Les statistiques sur l’immigration sont un autre exemple de perte de données : la dernière enquête complète remonte aux derniers mois de l’administration Biden. Les chiffres actuels sur les expulsions et autres données sur l’immigration n’ont pas encore été mis à jour. Alors que le président Trump se targue d’avoir efficacement endigué l’immigration, les données fiables pour vérifier ces affirmations manquent.

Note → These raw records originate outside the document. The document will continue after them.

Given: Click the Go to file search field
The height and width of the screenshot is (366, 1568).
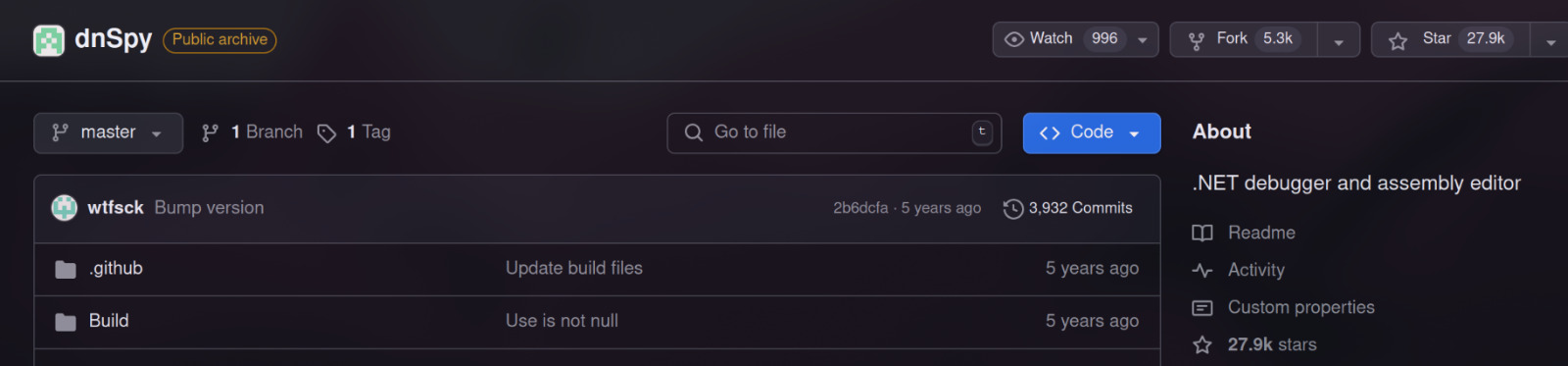Looking at the screenshot, I should click(834, 133).
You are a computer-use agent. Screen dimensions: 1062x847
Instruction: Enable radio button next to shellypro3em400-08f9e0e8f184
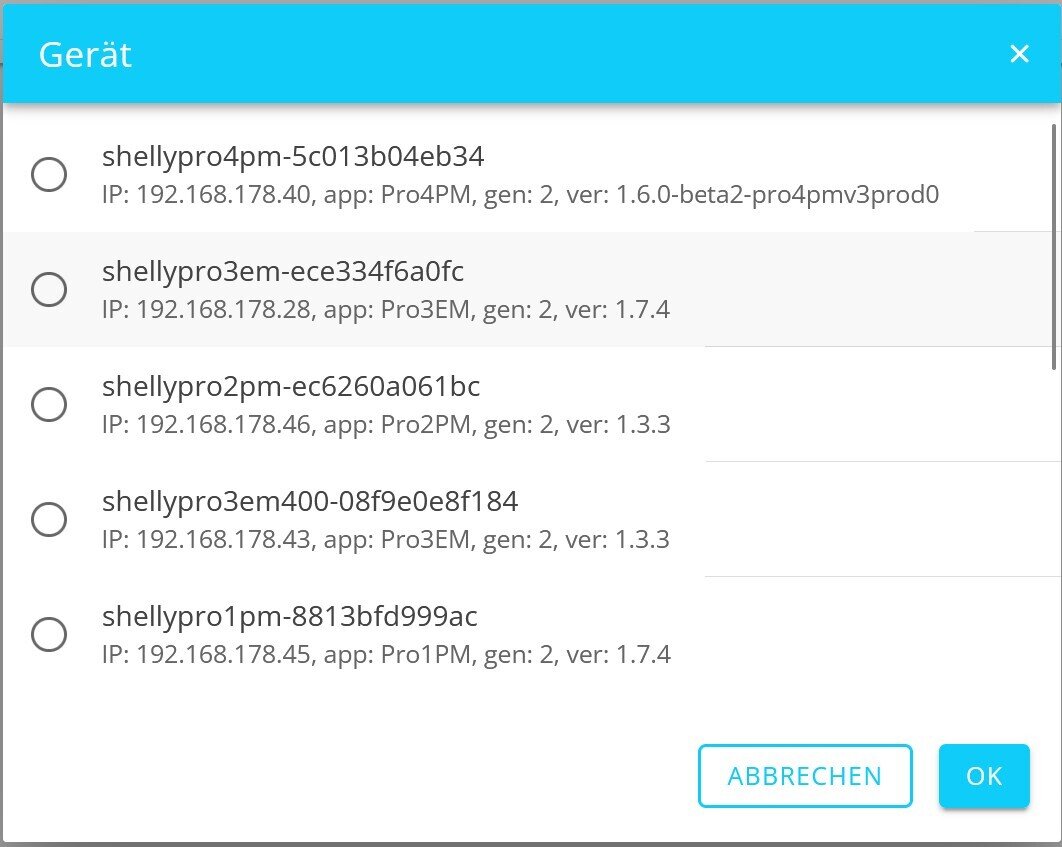49,520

Une perte de valeur inestimable
Les données sont le fondement des décisions fondées sur des preuves. La perte de ces sources de données met en péril non seulement la recherche scientifique, mais aussi la transparence et la responsabilité du gouvernement. « Comment la population peut-elle savoir si les mesures prises sont efficaces si les données ne sont plus collectées ? », s’interroge Shelly Burns, une ancienne experte en statistiques du National Center for Education Statistics. Dan Goldhaber, chercheur en éducation, s’inquiète également : « L’ironie est que l’administration argumente que les performances éducatives ont baissé – mais la base de cette affirmation est constituée par les données qu’elle a maintenant cessé de collecter ».
La question reste de savoir si les États-Unis pourront un jour reconstituer cette capacité de collecte de données perdue. Pour l’instant, les conséquences de cette perte d’informations sont difficilement prévisibles – et les dommages qui en résultent pourraient s’étendre sur des décennies. Il est probable que les conséquences se feront également sentir très rapidement sur d’autres continents.